Fucked Up | 12/30/2008, 6:01 pm EST

Joe is one big fat fucker who isnt so big as coldplay and he isnt making near as much money as coldplay. “Yes! finaly someone have samekind chord progression now I can take all their money!” thats fucked up. If everyone would do like that there wouldnt be only couple songs cause there is only 12 chords. So fuck you all, fuck you joe satriani and fuck you coldplay. grow up you all and stop liking your own asses!

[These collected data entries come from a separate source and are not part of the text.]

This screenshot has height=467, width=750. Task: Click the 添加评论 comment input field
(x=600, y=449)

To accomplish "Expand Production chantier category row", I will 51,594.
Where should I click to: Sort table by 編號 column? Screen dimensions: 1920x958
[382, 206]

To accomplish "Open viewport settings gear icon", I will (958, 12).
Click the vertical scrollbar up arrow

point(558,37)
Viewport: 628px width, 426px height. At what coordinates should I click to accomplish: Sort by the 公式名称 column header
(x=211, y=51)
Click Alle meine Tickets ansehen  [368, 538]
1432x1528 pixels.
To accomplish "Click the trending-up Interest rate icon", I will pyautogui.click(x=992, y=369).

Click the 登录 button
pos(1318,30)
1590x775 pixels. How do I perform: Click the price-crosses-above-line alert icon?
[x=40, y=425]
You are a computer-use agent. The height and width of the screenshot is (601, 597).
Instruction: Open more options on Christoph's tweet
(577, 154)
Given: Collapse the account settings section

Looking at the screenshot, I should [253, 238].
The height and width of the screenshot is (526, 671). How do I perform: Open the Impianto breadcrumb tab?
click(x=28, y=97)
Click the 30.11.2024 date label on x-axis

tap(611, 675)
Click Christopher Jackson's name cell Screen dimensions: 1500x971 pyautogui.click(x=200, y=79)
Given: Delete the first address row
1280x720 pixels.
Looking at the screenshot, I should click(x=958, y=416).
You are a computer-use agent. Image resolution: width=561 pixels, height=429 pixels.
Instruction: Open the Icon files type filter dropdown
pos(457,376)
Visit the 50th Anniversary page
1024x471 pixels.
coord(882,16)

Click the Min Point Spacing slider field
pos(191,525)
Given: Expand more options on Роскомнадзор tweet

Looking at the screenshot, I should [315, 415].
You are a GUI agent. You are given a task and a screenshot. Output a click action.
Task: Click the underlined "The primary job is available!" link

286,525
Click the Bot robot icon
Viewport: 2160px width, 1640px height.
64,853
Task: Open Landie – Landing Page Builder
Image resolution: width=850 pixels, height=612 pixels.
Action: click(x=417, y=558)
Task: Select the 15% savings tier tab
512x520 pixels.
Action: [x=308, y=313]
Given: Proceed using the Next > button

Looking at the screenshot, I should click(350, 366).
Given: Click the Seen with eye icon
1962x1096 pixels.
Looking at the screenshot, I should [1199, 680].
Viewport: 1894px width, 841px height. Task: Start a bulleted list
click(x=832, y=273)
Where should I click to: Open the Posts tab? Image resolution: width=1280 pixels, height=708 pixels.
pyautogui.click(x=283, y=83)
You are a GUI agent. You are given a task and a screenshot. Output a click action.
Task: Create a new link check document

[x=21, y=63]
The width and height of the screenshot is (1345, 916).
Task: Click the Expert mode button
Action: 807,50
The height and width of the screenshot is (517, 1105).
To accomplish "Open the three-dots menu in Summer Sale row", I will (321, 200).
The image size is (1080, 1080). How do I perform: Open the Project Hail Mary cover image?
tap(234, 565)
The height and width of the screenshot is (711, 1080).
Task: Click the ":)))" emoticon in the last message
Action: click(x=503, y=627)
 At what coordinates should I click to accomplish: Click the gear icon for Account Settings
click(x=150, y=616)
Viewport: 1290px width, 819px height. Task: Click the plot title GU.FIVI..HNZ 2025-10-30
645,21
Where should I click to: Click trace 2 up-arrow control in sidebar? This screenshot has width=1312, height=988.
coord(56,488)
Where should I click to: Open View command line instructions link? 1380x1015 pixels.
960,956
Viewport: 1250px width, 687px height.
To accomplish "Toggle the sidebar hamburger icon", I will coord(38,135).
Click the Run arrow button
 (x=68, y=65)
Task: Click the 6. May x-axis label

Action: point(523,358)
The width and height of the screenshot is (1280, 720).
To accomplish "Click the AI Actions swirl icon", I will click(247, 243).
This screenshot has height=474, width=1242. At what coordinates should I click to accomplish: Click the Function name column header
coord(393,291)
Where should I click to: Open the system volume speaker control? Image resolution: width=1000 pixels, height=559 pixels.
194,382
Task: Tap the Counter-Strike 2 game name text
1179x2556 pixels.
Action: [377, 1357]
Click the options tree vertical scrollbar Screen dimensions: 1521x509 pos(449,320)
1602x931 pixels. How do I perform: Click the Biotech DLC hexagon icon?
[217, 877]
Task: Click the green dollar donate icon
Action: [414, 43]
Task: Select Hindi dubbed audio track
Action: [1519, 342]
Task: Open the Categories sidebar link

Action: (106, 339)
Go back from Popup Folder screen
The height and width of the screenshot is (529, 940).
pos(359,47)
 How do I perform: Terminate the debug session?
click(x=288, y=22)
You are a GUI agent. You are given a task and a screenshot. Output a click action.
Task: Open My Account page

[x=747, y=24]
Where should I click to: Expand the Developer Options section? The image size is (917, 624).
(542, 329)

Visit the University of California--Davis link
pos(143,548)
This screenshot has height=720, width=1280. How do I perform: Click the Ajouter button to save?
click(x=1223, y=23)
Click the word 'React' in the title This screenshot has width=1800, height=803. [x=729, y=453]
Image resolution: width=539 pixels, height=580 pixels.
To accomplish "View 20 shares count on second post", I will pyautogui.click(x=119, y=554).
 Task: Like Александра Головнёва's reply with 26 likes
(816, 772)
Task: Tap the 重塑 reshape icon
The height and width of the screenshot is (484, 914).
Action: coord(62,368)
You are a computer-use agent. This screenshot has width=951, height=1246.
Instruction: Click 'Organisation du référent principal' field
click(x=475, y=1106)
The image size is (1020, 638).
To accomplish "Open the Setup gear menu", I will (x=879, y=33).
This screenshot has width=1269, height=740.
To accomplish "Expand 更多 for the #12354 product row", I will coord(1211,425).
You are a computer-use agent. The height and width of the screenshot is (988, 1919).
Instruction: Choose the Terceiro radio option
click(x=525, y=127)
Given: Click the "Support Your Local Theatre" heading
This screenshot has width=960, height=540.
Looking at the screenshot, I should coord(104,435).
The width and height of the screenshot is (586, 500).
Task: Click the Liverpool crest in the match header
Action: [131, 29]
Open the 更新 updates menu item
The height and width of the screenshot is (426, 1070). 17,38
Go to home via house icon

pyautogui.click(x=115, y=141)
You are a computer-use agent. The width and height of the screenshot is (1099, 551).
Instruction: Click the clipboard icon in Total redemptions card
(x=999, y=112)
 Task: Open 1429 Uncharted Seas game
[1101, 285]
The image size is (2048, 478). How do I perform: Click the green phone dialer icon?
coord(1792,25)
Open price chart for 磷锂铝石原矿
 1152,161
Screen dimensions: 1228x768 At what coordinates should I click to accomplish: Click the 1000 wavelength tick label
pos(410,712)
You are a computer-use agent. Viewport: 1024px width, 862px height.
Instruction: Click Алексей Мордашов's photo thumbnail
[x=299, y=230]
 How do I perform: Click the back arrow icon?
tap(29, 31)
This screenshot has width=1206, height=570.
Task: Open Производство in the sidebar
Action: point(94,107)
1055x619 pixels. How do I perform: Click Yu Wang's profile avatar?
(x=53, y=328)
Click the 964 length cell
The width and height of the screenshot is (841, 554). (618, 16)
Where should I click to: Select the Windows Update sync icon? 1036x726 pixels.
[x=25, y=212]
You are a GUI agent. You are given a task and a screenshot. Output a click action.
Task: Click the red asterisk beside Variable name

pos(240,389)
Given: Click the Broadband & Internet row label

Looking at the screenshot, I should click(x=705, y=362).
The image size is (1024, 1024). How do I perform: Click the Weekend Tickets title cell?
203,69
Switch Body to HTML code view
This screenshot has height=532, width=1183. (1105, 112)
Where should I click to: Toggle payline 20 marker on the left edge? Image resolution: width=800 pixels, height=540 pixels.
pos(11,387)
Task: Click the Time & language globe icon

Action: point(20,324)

simon | 12/30/2008, 10:35 pm EST

12 Chords… hahahhahahahahahhahahahahahaha hhahahahahahahahahahahahahahah ahahahahahahahahahahahahahahah ahahahahahahahahahahahahahhaha hahha

EMIisBroke | 12/31/2008, 4:37 pm EST

Here’s a strong motive for stealing Satriani’s music. EMI Recordings is just about bankrupt and needed big sales from Coldplay to help keep them running. Experts say they will be bankrupt regardless. Too much mismanagement, drugs and hiding of bad financials. This emphasizes the importance of Joe’s lawsuit. Kick there asses in court Joe and make a point to all these big, greedy Corporations. That music belongs to the people, the artists who create it. From Willie Dixon to Willie Nelson. Not some executives who use marketing techniques and thieving to make a buck. There were artists before there were record companies. History always trys to repeat itself when it comes down to money. These points are dedicated to all the musicians and performers from the turn of the century to the current date who have been ripped off by record companies and phony artists. Satriani had an instrumental song on one of his Platinum selling albums that some else wrote. But Honorably so he gave written credit to Billie Holiday. Coldplay should act like Men and do the same.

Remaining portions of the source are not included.